The inverse kinematics are surprisingly simple. A virtual 90 degree triangle is constructed from two known lengths to solve for the unknown third length:

  • The fixed delta arm length is the hypotenuse of the triangle
  • The horizontal distance between the column joints and end-effector joints is calculated from the XY coordinates of the nozzle and the fixed position of the column, to determine the length of the lower side of the triangle
  • The length of the upper side of the triangle is calculated from the previous two via the pythagorean theorem
  • The length of the upper side is added to the nozzle Z height to get the necessary carriage height

I think the best open-source reference here is Steve Grave's Rostock Kinematics document, rev3 available for download here: https://groups.google.com/d/msg/deltabot/V6ATBdT43eU/jEORG_l3dTEJ Some relevant pictures: enter image description here enter image description here

These inverse kinematics calculations are performed for each carriage to get a "carriage space" target position, and this is performed for every path sub-segment.

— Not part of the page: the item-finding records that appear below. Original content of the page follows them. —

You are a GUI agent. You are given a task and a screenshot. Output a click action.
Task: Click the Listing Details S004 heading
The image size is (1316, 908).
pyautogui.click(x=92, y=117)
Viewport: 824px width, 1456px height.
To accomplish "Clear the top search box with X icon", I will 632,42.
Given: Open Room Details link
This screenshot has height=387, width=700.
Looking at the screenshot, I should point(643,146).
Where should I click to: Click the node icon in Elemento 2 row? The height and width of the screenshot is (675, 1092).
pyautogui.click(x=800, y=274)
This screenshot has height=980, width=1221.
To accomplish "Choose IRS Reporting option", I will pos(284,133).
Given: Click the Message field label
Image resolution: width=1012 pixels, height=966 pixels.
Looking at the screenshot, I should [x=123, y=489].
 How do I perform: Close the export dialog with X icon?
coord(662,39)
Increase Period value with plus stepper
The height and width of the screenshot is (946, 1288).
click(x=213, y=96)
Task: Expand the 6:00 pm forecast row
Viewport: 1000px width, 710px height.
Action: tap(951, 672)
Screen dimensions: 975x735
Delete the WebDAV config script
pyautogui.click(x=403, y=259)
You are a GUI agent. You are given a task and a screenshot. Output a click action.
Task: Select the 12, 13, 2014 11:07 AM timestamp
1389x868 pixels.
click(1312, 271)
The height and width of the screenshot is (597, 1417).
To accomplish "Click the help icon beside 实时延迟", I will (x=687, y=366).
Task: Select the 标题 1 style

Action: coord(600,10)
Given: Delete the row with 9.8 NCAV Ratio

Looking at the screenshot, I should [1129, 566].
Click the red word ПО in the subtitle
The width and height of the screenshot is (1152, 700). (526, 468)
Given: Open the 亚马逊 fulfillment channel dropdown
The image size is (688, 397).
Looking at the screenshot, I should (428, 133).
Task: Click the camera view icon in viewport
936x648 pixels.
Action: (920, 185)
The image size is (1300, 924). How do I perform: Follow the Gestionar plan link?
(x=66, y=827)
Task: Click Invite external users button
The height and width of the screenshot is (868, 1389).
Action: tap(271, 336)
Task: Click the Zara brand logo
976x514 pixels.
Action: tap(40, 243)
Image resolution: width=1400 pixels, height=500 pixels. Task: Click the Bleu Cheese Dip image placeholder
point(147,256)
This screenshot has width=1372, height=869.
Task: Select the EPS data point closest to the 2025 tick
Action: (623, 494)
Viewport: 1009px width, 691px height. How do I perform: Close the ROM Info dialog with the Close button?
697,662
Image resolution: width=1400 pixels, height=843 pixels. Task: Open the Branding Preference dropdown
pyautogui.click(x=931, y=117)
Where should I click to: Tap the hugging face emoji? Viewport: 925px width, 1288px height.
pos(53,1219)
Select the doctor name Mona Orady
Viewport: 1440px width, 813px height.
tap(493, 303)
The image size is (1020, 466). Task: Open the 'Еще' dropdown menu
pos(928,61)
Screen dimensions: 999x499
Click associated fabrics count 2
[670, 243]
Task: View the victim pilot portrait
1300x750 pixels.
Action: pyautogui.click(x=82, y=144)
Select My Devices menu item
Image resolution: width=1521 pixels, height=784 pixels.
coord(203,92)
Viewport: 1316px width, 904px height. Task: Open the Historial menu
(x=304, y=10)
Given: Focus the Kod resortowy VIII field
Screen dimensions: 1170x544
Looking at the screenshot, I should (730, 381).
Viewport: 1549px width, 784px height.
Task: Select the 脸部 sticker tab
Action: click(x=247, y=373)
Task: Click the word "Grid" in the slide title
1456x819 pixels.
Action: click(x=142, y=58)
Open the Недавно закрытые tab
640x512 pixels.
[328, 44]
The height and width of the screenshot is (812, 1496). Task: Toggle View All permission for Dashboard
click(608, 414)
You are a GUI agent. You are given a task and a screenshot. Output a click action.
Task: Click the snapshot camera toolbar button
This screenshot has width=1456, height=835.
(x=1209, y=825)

The results from these steps can then be reinserted back into the standard linear path interpolation techniques for the printer, in which it fires steps in the necessary ratios and at the necessary rates to produce the desired straight-line motion and acceleration/velocity profile. (How THAT is done is a different question.)

The net effect is that the printer will move through a series of small "linear" carriage movements (linear meaning constant* speed with respect to time) that collectively approximate the necessary curved (quadratic position with respect to time) carriage motions required to produce a straight-line end-effector move.

*(Constant speed before acceleration slowdowns are applied in order to obey dynamics constraints, anyway. Again, that's the subject of a different question.)

Segmentation is very similar to the process of using a polygon to approximate a circle. If the facets are small enough, the polygon is a good approximation. Higher Segmentation rates produce less path-following error. The primary conceptual difference between drawing circle arcs and Delta motion paths is that the so-called "faceted arc" with Delta Segmentation is constructed in height-vs-time coordinates instead of the X-vs-Y coordinates you'd use to draw a circle on a computer screen.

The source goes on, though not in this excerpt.